Infine, facendo riferimento a una intervista del sindaco, Gianfranco Cuttica di Revigliasco, a un giornale locale, che ha parlato di «una prossima firma di un documento con il Comune di Genova per l’avvio dei lavori di progettazione dello scalo ferroviario per realizzare il retroporto di Genova» la Cgil chiede di «capire quale scalo ferroviario, ne facciamo due»? Domanda incomprensibile, a meno che il sindacato non abbia chiaro il fatto che il progetto riguarda una porzione interna dello scalo. Non la costruzione di un’altra infrastruttura. E su questo, i due milioni esistono e il progetto è alle batture finali.
La sintesi è sempre la solita, scarsa incisività e molta autoreferenzialità, oltre alla eterna campagna elettorale che pare serpeggiare in ogni intervento che raramente entra nel merito, bensì contesta immancabilmente la parte politica avversa. Si parla così spesso senza conoscere i mercati, i flussi di merci, i corridoi internazionali, la situazione dei porti. Alla faccia di Rotterdam e del sistema logistico interno che penetra per circa cento chilometri all’interno del paese.
Intanto il porto di La Spezia nel 2019 ha registrato un traffico delle merci in porto pari a 15,9 milioni di tonnellate, con una cresciuta del +0,6 per cento sull’anno precedente, nonostante una contrazione attribuita sostanzialmente alla ridotta attività di trasbordo che ha interessato lo scalo spezzino per tutto il 2019. Per Genova e Savona, il 2019 visto attestare la movimentazione su 2,7 milioni di teu, circa duecentomila in più del 2018. L’autorità portuale punta, per Genova e Savona, su cinque / sei milioni di teu, grazie ai nuovi terminal portuali e al potenziamento delle infrastrutture terrestri.
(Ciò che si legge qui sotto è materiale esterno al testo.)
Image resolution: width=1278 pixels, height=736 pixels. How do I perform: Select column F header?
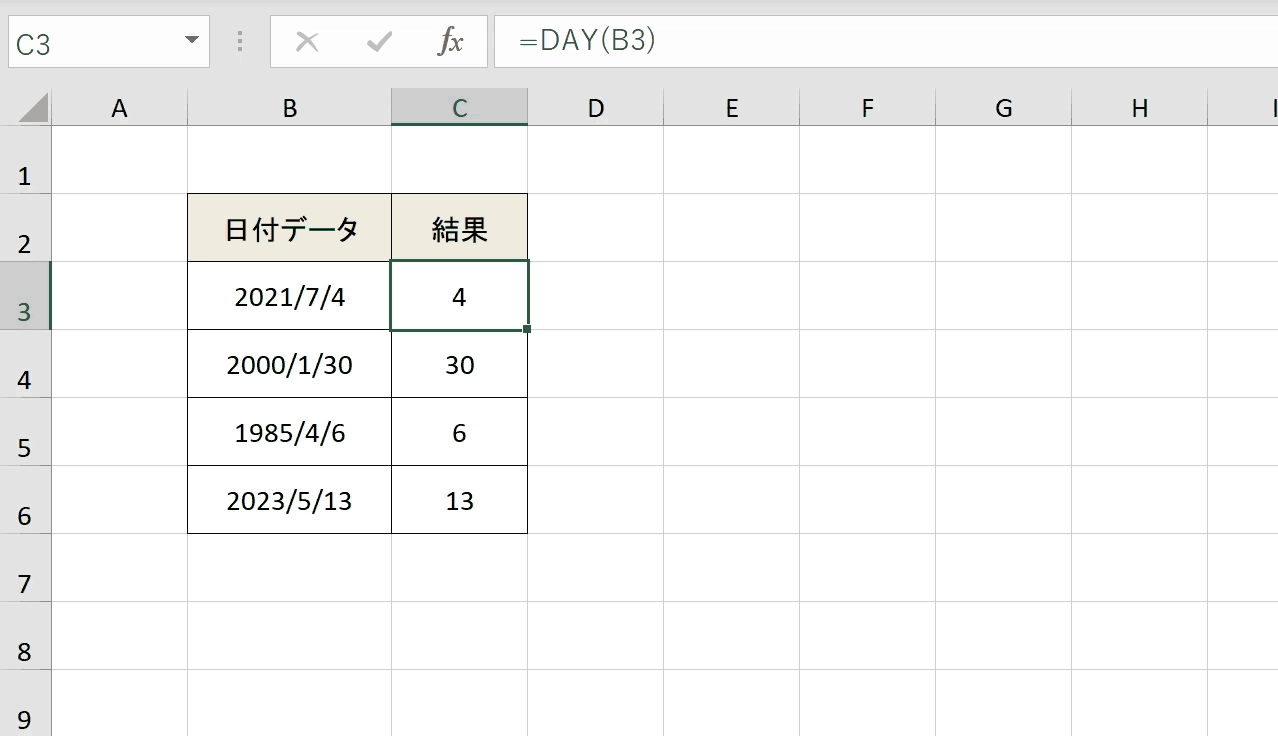868,108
Ovviamente in uno scenario in cui le autostrade siano percorribili e i binari riescano a sostenere l’incremento di traffico che, in gran parte, non può che passare per l’area strategica dell’Alessandrino, dove sono presenti le infrastrutture in grado di comporre i convogli e lavorare, per la parte necessaria in queste fasi, le merci.